# Description

Say you have an array for which the ith element is the price of a given stock on day i.

Design an algorithm to find the maximum profit. You may complete at most two transactions.

Note:
You may not engage in multiple transactions at the same time (ie, you must sell the stock before you buy again).

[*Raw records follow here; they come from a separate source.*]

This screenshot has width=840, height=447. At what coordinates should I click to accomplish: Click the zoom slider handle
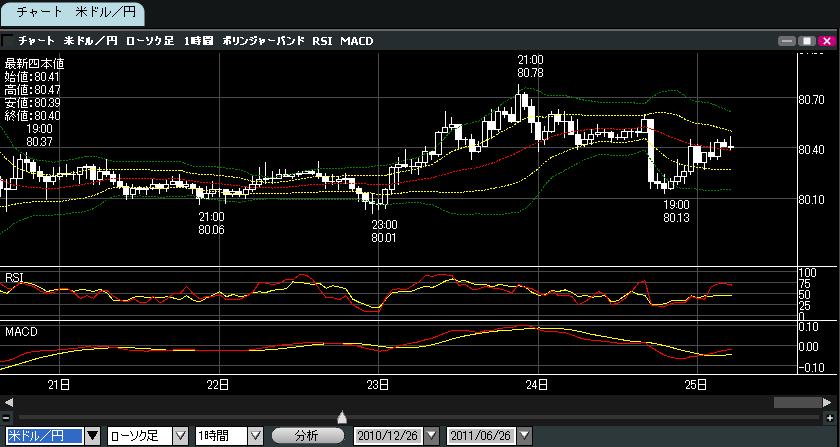click(342, 417)
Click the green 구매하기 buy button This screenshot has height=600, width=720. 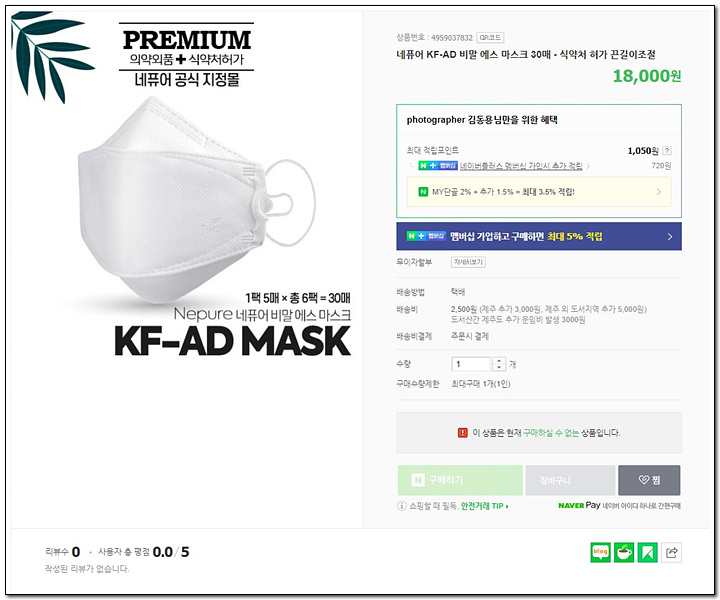[460, 480]
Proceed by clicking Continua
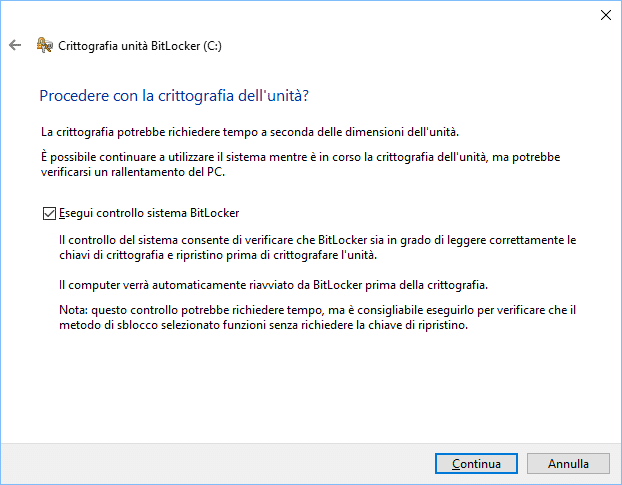622x485 pixels. tap(476, 463)
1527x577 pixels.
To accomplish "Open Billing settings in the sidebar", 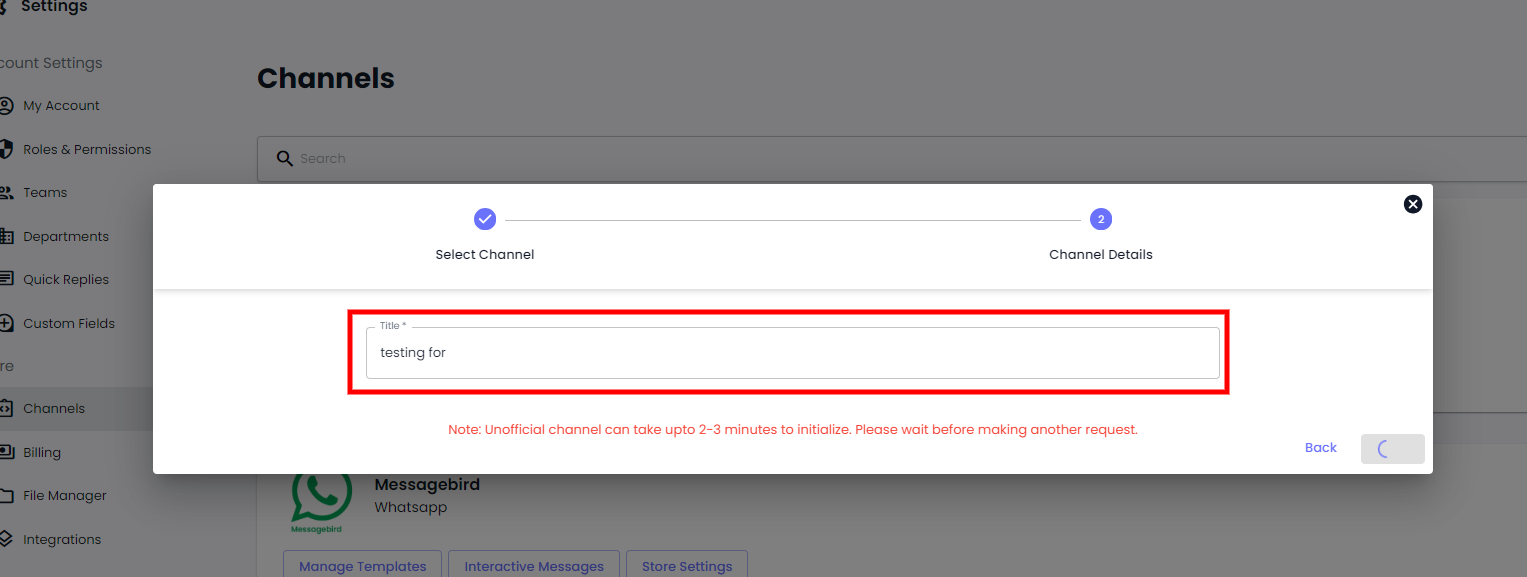I will [x=42, y=453].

The original problem is here.

The original code is here.

# My Solution

I solve this problem in C++, as below:

``````/*
*Best Time to Buy and Sell Stock III
*Author: shuaijiang
*Email: zhaoshuaijiang8@gmail.com
*/
#include<iostream>
#include<vector>
#include<stdlib.h>
using namespace std;

class Solution {
public:
int maxProfit(vector<int>& prices) {
int size = prices.size();
if(size<=0)
return 0;
vector<int> currProfit(size,0);
int maxPro = 0;
int result=0;
int minPrice = prices;
for(int i=1;i<size;i++){
minPrice = min(prices[i-1], minPrice);
if((prices[i]-minPrice) > maxPro)
maxPro = prices[i] - minPrice;
currProfit[i] = maxPro;
}
maxPro = 0;
int maxPrice = prices[size-1];
for(int i=size-2;i>=0;i--){
maxPrice = max(prices[i+1], maxPrice);
if((maxPrice - prices[i]) > maxPro)
maxPro = maxPrice - prices[i];
if(maxPro + currProfit[i] > result)
result = maxPro + currProfit[i];
}
return result;
}
};
``````

# Note

To solve the problem, first traversal the prices from head to tail and keep the maxProfit of the current price to an array. Then, traversal the prices from tail to head, and get the maxProfit from current price to the maxprice.

Finally, get the max profit by add the two part of the profit.